Young athletes also should follow a regular conditioning program (in conjunction with their coach) with incorporated exercises designed specifically for their chosen sport. In addition, a well-structured, closely supervised weight-training regimen may modestly help youngsters prepare for athletic activities.

STOP Sports Injuries

Many sports injuries in young athletes — particularly elbow and knee injuries — are caused by excessive, repetitive stress on immature muscle-bone units. Doctors are seeing an increase in overuse injuries because many young athletes are focusing on just one sport and are training year-round. The American Academy of Orthopaedic Surgeons has partnered with STOP Sports Injuries to help educate parents, coaches, and athletes about how to prevent overuse injuries. Specific tips to prevent overuse injuries include:

  • Limit the number of teams in which your child is playing in one season. Kids who play on more than one team are especially at risk for overuse injuries.
  • Do not allow your child to play one sport year round – taking regular breaks and playing other sports is essential to skill development and injury prevention.

Atmosphere of Healthy Competition

Coaches and parents are also responsible for creating an atmosphere that promotes teamwork and sportsmanship.

Youth sports should always be fun. The “win at all costs” attitude of many parents, coaches, professional athletes and peers can lead to injuries. A young athlete striving to meet the unrealistic expectations of others may ignore warning signs of injury and continue to play with pain.

Young athletes must learn to deal with success and defeat in order to place events in a proper perspective. The promotion of the “win at all costs” ethic can have both short-term and long-term detrimental effects on impressionable young athletes.

Special Considerations

Female Athletes

Sports and exercise are healthy activities for girls and women of all ages. The participation of girls and young women in sports has increased significantly since the passage of Title IX. Occasionally, a female athlete who focuses on being thin or lightweight may eat too little or exercise too much. Doing this can cause long-term health damage.

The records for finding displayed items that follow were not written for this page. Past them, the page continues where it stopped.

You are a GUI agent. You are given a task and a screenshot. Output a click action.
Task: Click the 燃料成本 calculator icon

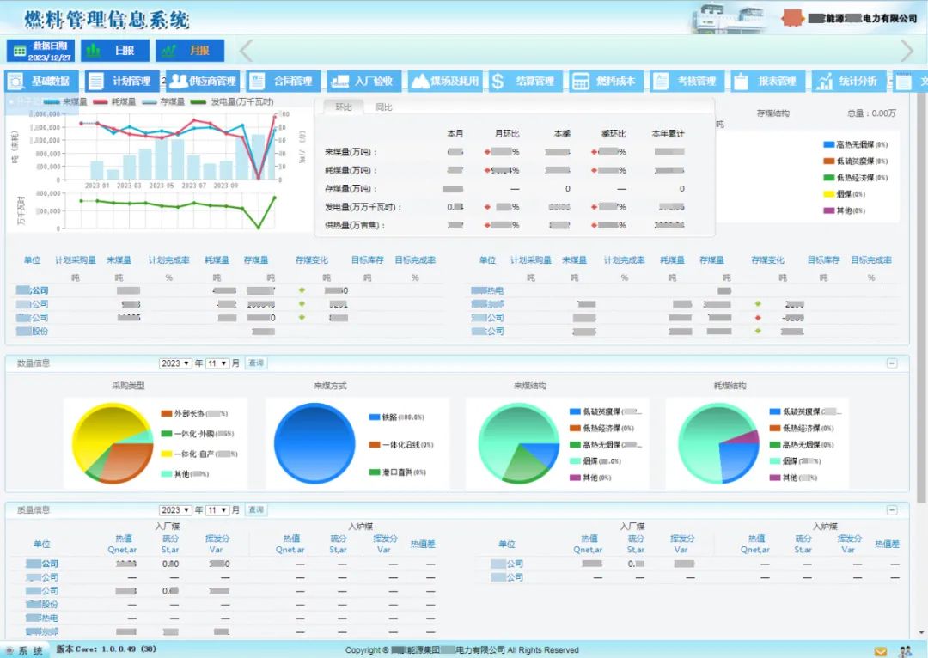[x=580, y=82]
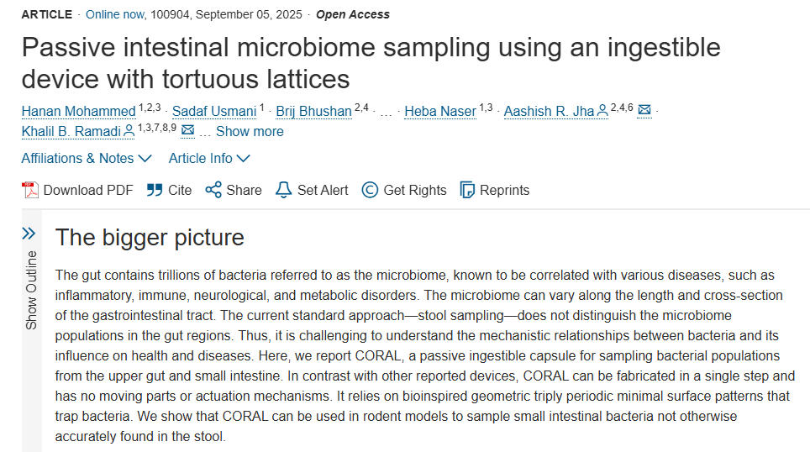810x452 pixels.
Task: Click the Set Alert bell icon
Action: [284, 190]
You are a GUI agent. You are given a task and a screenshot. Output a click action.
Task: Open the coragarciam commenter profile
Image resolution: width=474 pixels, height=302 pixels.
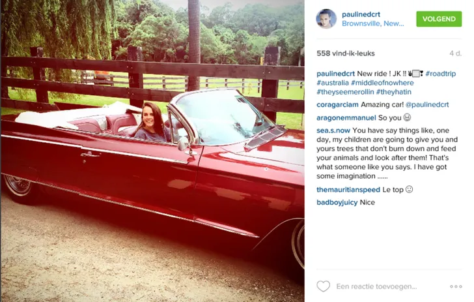(337, 104)
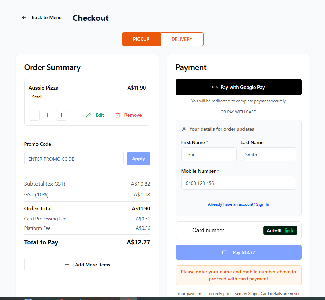Click the Pay $12.77 button
325x300 pixels.
[x=238, y=252]
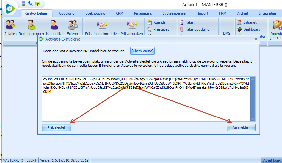Open Natuurlijke personen icon
Screen dimensions: 282x163
[53, 25]
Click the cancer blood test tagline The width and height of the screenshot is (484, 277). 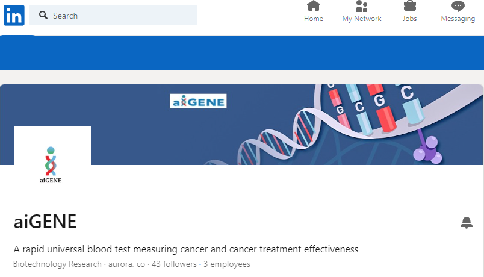coord(186,249)
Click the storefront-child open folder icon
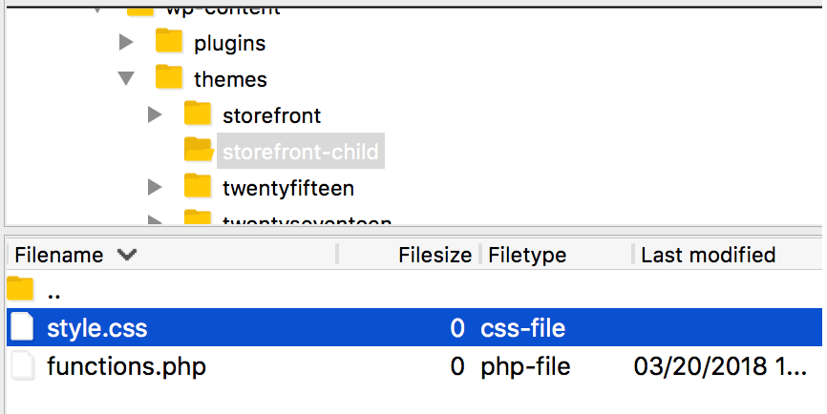This screenshot has height=414, width=827. (198, 150)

Three interrelated illnesses may develop when a girl or young woman goes to extremes in dieting or exercise. Together, these conditions are known as the “female athlete triad.”

The three conditions are:

  • Disordered eating
  • Menstrual dysfunction
  • Premature osteoporosis (low bone density for age)

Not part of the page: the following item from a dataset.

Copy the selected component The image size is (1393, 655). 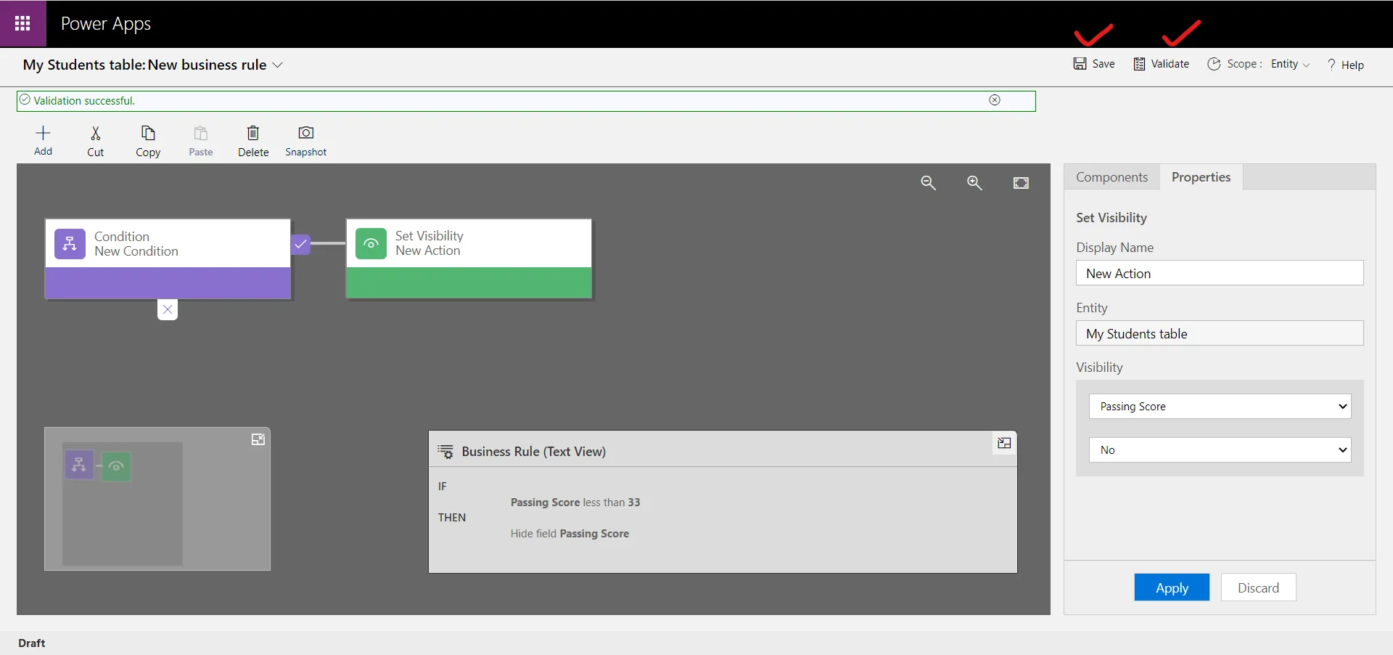coord(148,141)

Treatment for female athlete triad often requires help from a team of medical professionals including your doctor, your athletic trainer, a nutritionist, and a psychological counselor.

Steroid Use

Many young athletes — boys and girls — use black-market anabolic steroids to improve their athletic performance. Steroids have been shown to increase muscle mass, but they can cause serious and potentially life-threatening complications and should be avoided. Most steroids are illegal and are banned by sports organizations.

Sports Supplements

Many athletes of all ages take sports supplements, such as creatine, because they think it will increase strength and improve sports performance.

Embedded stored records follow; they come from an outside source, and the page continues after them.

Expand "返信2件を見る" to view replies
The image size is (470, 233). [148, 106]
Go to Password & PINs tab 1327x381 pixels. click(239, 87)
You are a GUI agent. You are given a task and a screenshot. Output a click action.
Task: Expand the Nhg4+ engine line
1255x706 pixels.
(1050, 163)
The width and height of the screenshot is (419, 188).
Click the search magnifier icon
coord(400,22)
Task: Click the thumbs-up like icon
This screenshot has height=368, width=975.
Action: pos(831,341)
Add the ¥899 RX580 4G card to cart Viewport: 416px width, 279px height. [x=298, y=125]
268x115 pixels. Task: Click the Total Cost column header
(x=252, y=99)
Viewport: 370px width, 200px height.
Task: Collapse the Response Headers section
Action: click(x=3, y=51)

The U.S. Food and Drug Administration does not regulate nutritional supplements. This means that the supplement products available in stores may vary in amount and quality, and there is no guarantee of safety or purity.

There is also not enough research on the long-term health effects of taking sports supplements, especially in adolescents and children who are still growing.

No matter what your age or health condition, always see your doctor for advice before taking nutritional supplements.

Benefits of Sports Participation

Athletic activity by young people is generally safe with low risks and high benefits. The major goal should be enjoyable participation. Exposure to competitive and noncompetitive sports encourages the development of fitness, motor skills, social skills, and a life-long appreciation for sports.